# SERE Course in Winnipeg



## commo_dude (8 Dec 2006)

Hey there

Just wondering if there is anyone who has done the Basic SERE and Advanced SERE course run here in Winnipeg?


----------



## super26 (8 Dec 2006)

I have been staff for abasic serial !!


----------



## Zoomie (8 Dec 2006)

commo_dude said:
			
		

> Just wondering if there is anyone who has done the Basic SERE and Advanced SERE course run here in Winnipeg?



There are quite a few of us who have done either one or both of said courses.


----------



## commo_dude (8 Dec 2006)

I am doing it in the spring, the basic, then advanced and wondering what to expect? What takes place during the 10 day and 5 day courses?


----------



## harry8422 (8 Dec 2006)

I would love the chance to attend these courses ..... do you have to be recommended for it ? any info on how to go about getting these courses would be awesome .........pro patria


----------



## aesop081 (8 Dec 2006)

harry8422 said:
			
		

> any info on how to go about getting these courses would be awesome .........pro patria



Try remustering to aircrew..... ;D


----------



## harry8422 (8 Dec 2006)

is it only offered to aircrew? if so thanks for the info if anyone knows if it is offered to the infantry please let me know......pro patria


----------



## CADPAT SOLDIER (8 Dec 2006)

yeah, you might be able to staff it, but its only for aircrew, usually the local Mo staff it, pretty sweet ex, laid back and helicopter rides all around.

§ Raw data
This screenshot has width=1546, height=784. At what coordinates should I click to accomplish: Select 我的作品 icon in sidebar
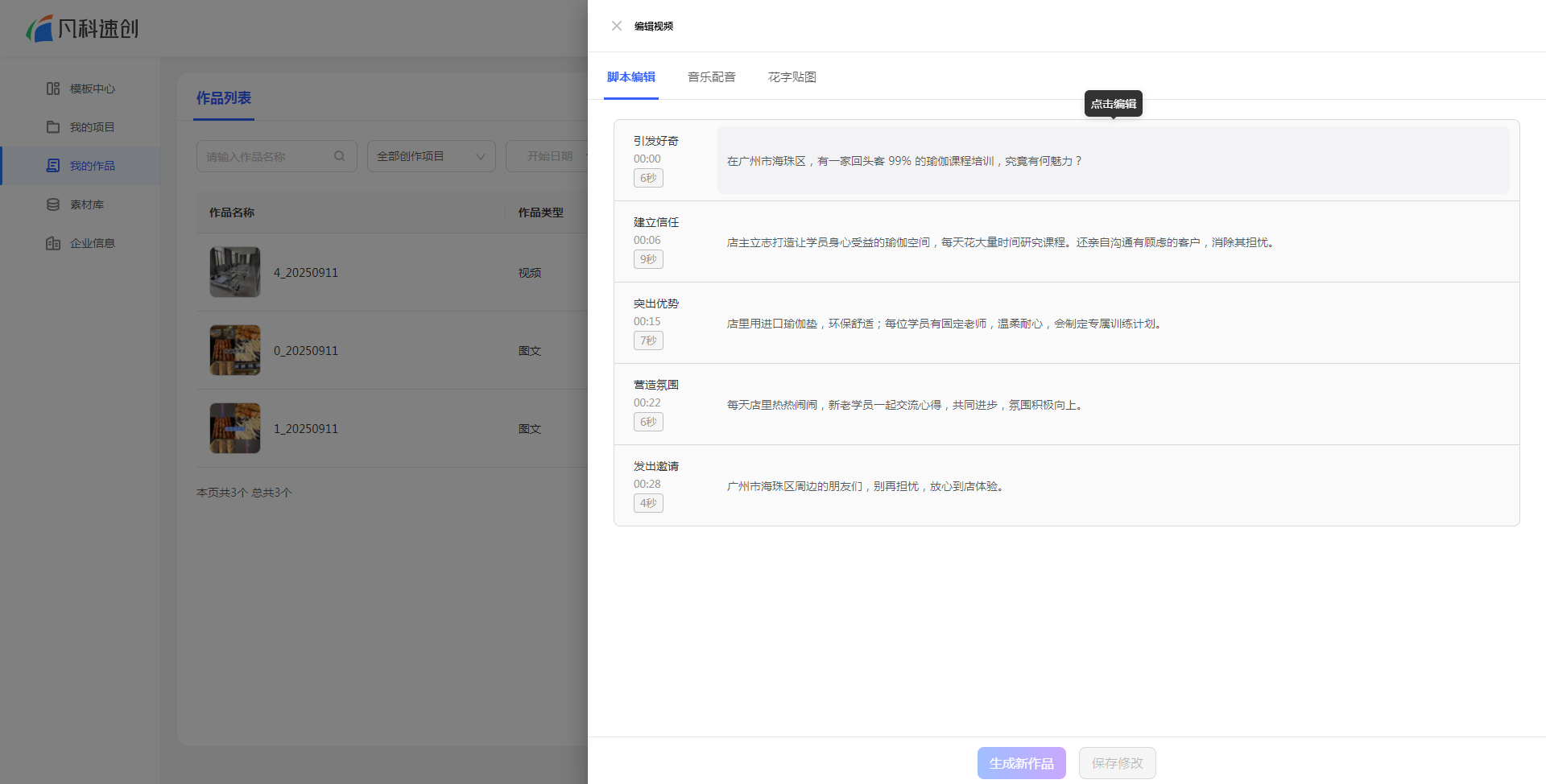coord(53,166)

§ Task to complete
Extend the Winnipeg SERE course thread beyond its final post with the posts that would come next.

§ Reply
----------



## harry8422 (8 Dec 2006)

thanks for the info


----------



## commo_dude (8 Dec 2006)

yes other trades can get it however its usually aircrew.

Int Op, JTF2 and other moc are just some.

But any idea of what goes on there?


----------



## Command-Sense-Act 105 (8 Dec 2006)

Gents, probably a topic we don't want to into in too much depth for OPSEC purposes.  Why give our technologically-savvy, Internet-using global enemies inside knowledge of our training to resist and evade capture?  I think this one should be locked before it goes any further.


----------



## SupersonicMax (8 Dec 2006)

There is nothing OPSEC on the BSERE anyways...  It's "only" survival skills... What we did was a few days sleeping outdoors in groups (different every night), some navigations for a full day at Swampy Springer Lake, lessons on how to survive outdoors and finally 3 days of pure boredom (and dreaming about that Chicken Chef meal)

As for the advanced, I didn't do it but some of the guys I was on BSERE with had done it before and from what I heard, it's not 





			
				Future Unknown said:
			
		

> pretty sweet ex, laid back and helicopter rides all around.



Max


----------



## CADPAT SOLDIER (8 Dec 2006)

STAFF  
Forget to mention that part. 
described in the brief as max relax.


----------



## Dirt Digger (9 Dec 2006)

General concepts of the BSERE can be discussed, but not the actual training schedule.  Schedules are not given out to the students to assist with the general lack of knowledge as to what's going to happen next...much like a real survival scenario.  Most of the course focuses on the "S".  Only thing I will suggest, and I've said it before:  Do not even think about showing up with extra food on the BSERE.  They will put out an amnesty box.  Use it...you'll get your stuff back at the end.  It's not a challenge to see what you can get away with hiding, and you can be RTU'd.

ASERE is a little different, focusing on the "ERE".  Beyond that, best to find out when you show up and not from second hand info.  Most people look back on the course with fond memories...especially the bus ride back to CFSSAT.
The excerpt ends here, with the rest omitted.